> Action item
In this exercise, print only the lines from the line with "Instruction: Share post" to the last line of the data below, inclusive. Any pictures should be left out.

> Provided information

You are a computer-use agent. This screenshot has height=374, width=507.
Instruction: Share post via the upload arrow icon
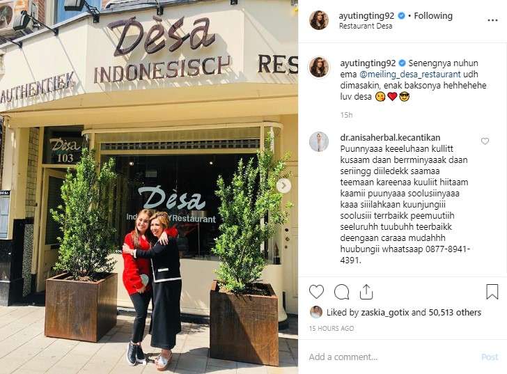[366, 292]
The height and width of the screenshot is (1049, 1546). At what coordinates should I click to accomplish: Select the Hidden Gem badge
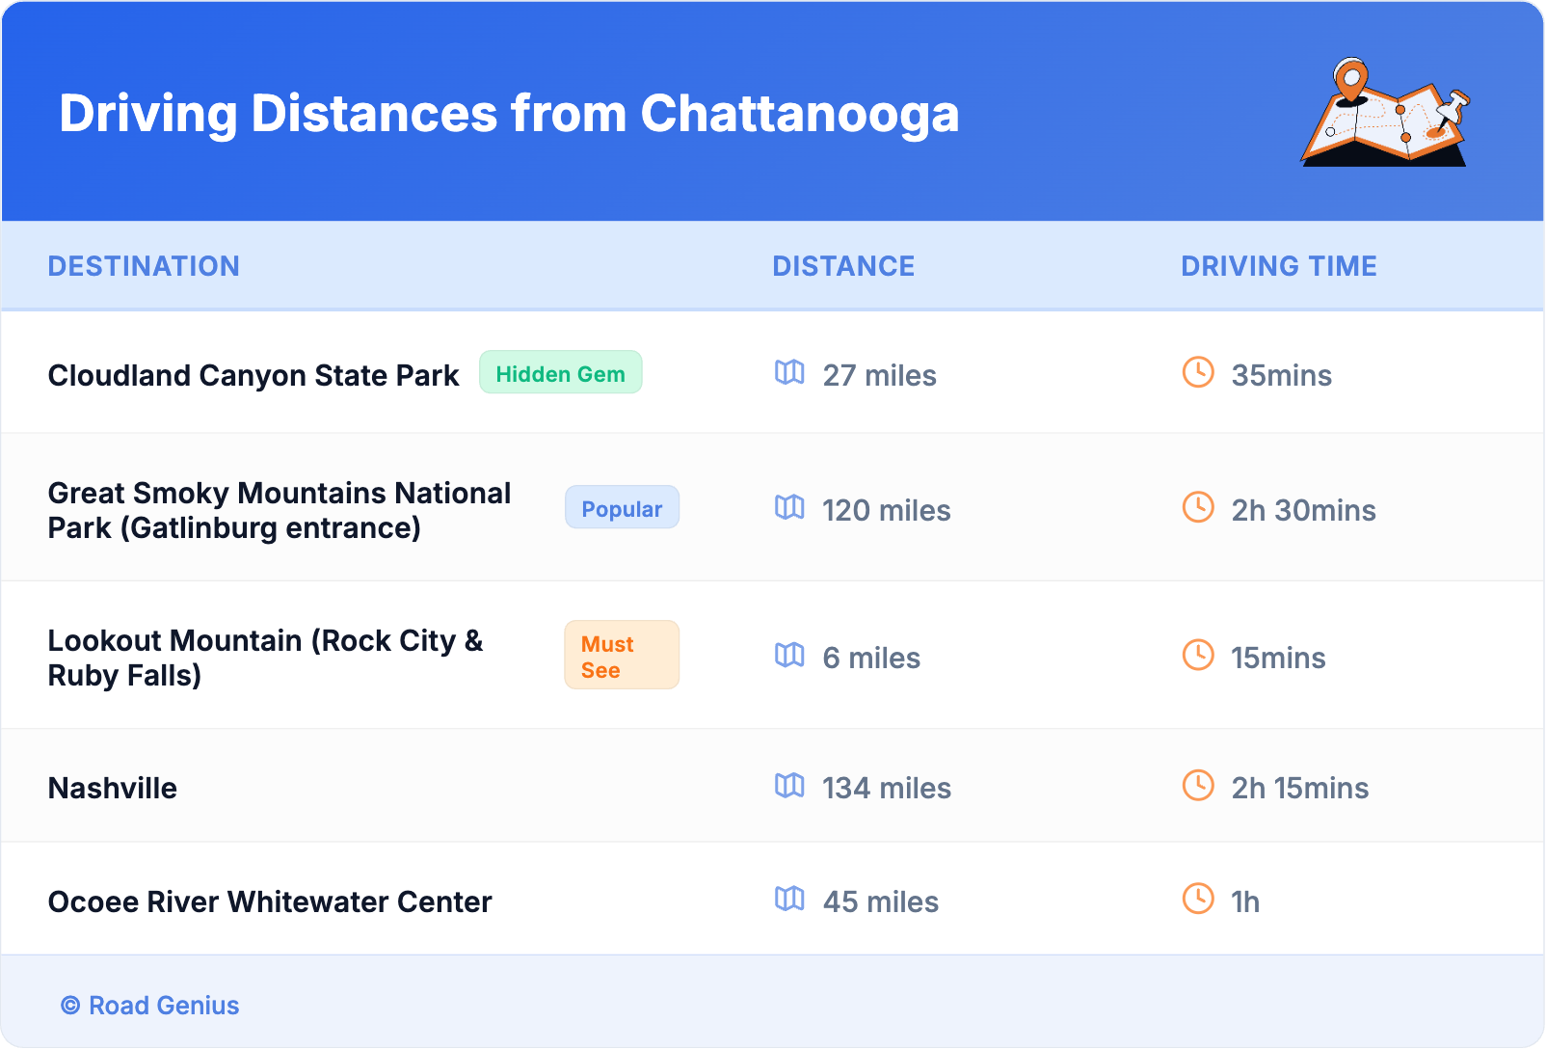point(560,373)
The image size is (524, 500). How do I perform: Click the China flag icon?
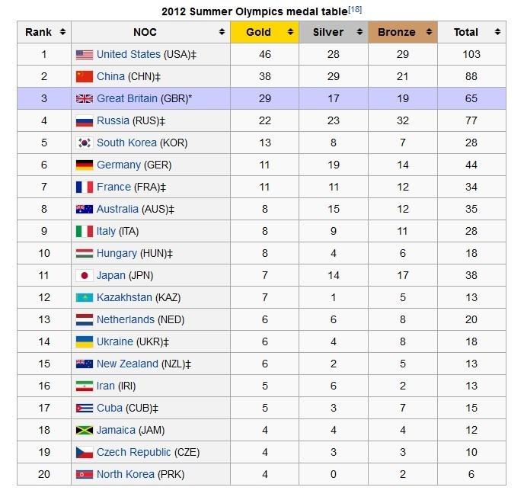click(84, 77)
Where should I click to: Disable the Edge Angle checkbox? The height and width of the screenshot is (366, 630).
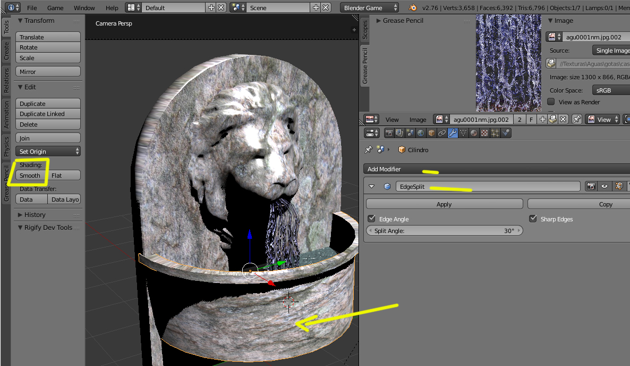pos(372,219)
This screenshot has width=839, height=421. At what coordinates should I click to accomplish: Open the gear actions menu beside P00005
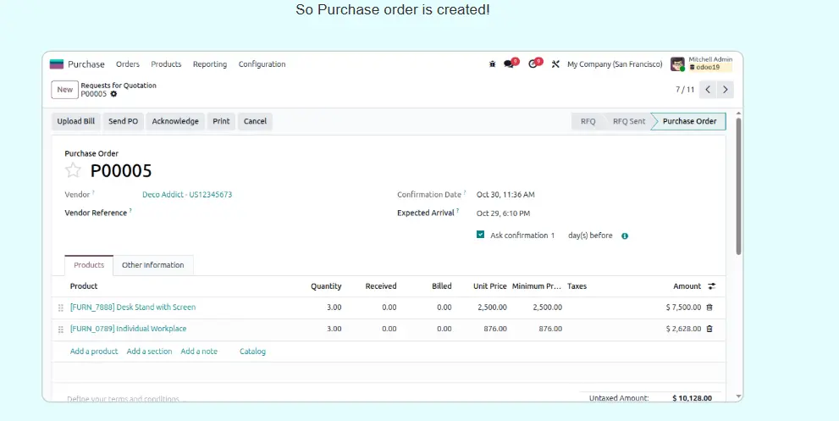coord(113,94)
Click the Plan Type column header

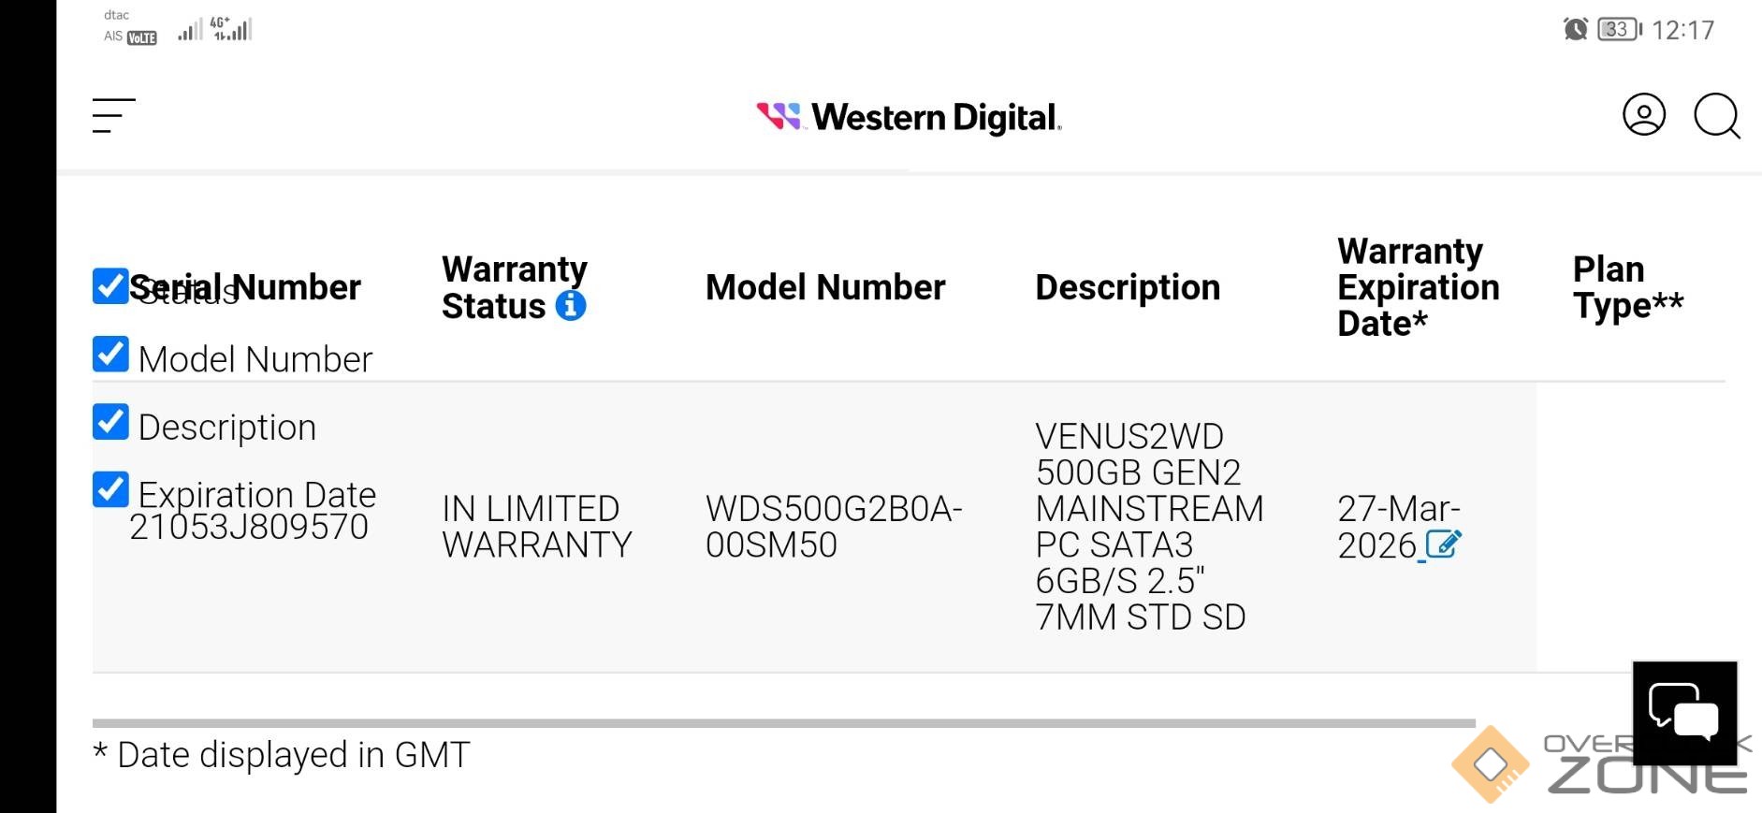[x=1626, y=286]
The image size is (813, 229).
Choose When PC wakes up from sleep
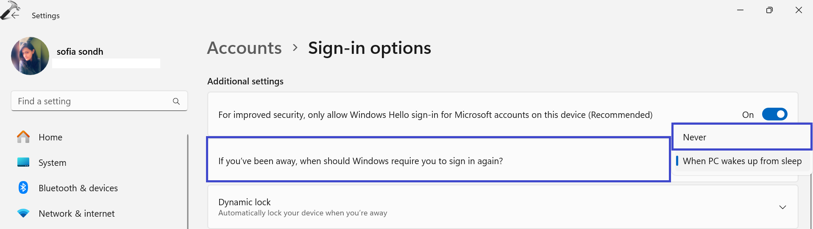(x=742, y=161)
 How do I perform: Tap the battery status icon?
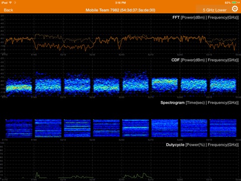(x=234, y=3)
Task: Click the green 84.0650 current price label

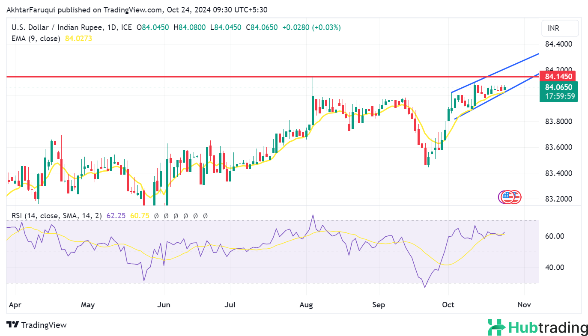Action: (558, 87)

> Answer to the problem
Instruction: Share post via the upload arrow icon
[366, 292]
The height and width of the screenshot is (1049, 1546). At what coordinates should I click to accomplish: Select the Hidden Gem badge
point(560,373)
The image size is (524, 500). How do I perform: Click the China flag icon?
click(84, 77)
Where should I click to: Disable the Edge Angle checkbox? The height and width of the screenshot is (366, 630).
pos(372,219)
This screenshot has width=839, height=421. At what coordinates should I click to accomplish: Open the gear actions menu beside P00005
coord(113,94)
Click the Plan Type column header

[x=1626, y=286]
The image size is (813, 229).
Choose When PC wakes up from sleep
(x=742, y=161)
 How do I perform: Tap the battery status icon?
(x=234, y=3)
Task: Click the green 84.0650 current price label

Action: (558, 87)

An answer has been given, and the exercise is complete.